PROMPT — Your answer should hold only the lines from the one with "[Brandcontainer 2026] (177, 1885)" through the end of the records, repeated exactly and minus any pictures.

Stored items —
******

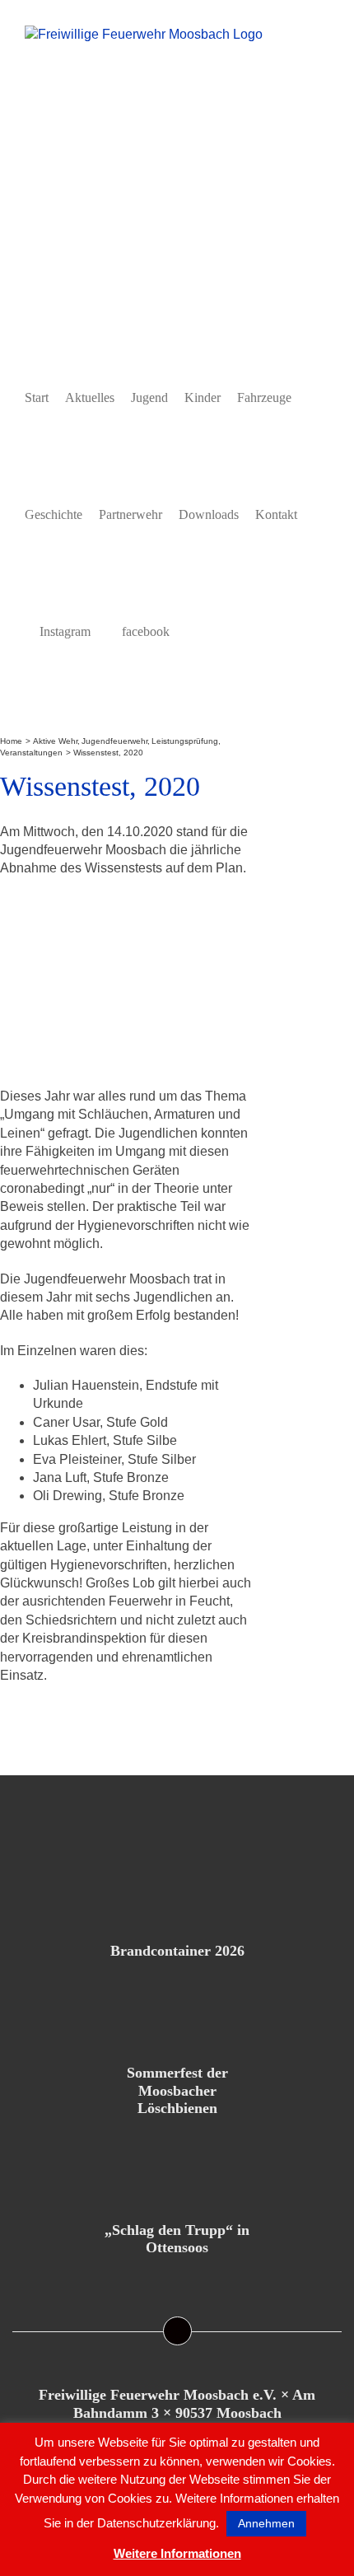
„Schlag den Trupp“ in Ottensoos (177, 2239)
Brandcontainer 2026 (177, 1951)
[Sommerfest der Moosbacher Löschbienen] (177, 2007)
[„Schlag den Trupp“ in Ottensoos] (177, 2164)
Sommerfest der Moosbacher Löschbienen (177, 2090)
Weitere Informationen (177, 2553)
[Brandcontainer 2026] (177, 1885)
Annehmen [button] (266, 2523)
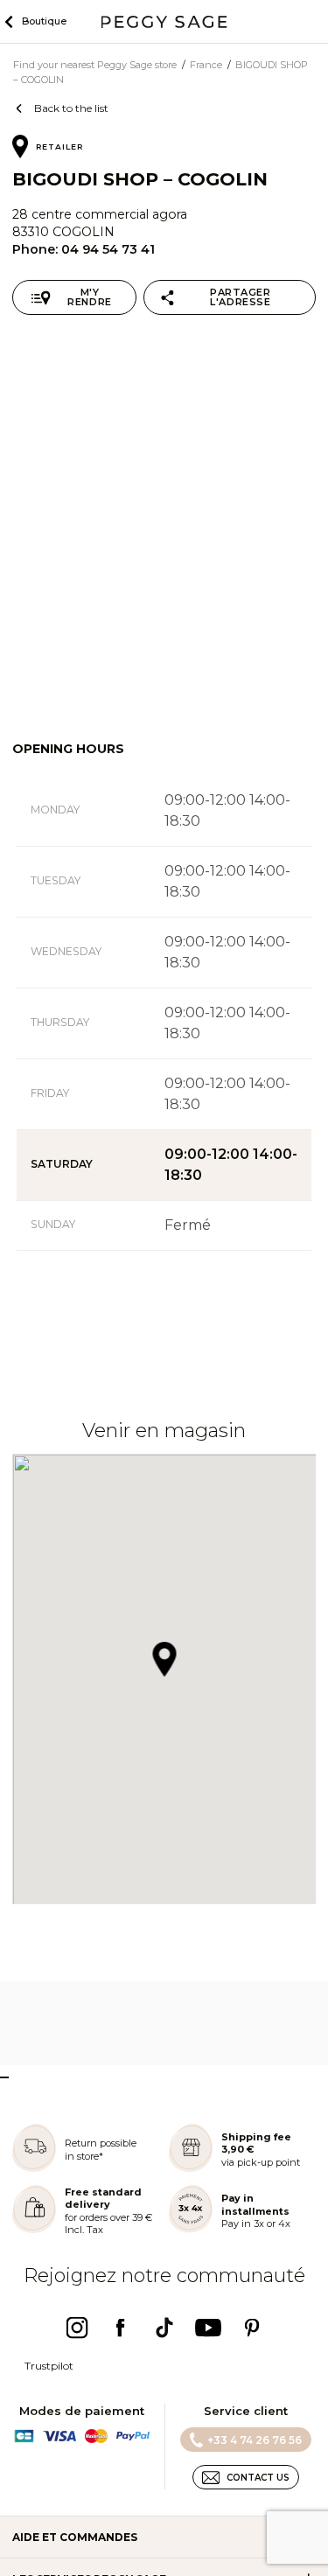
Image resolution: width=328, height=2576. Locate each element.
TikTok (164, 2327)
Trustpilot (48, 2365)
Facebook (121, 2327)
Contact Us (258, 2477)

******

OUTPUT OF THE TASK —
[Brandcontainer 2026] (177, 1885)
Annehmen [button] (266, 2523)
Image resolution: width=328, height=2576. Locate each element.
TikTok (164, 2327)
Trustpilot (48, 2365)
Facebook (121, 2327)
Contact Us (258, 2477)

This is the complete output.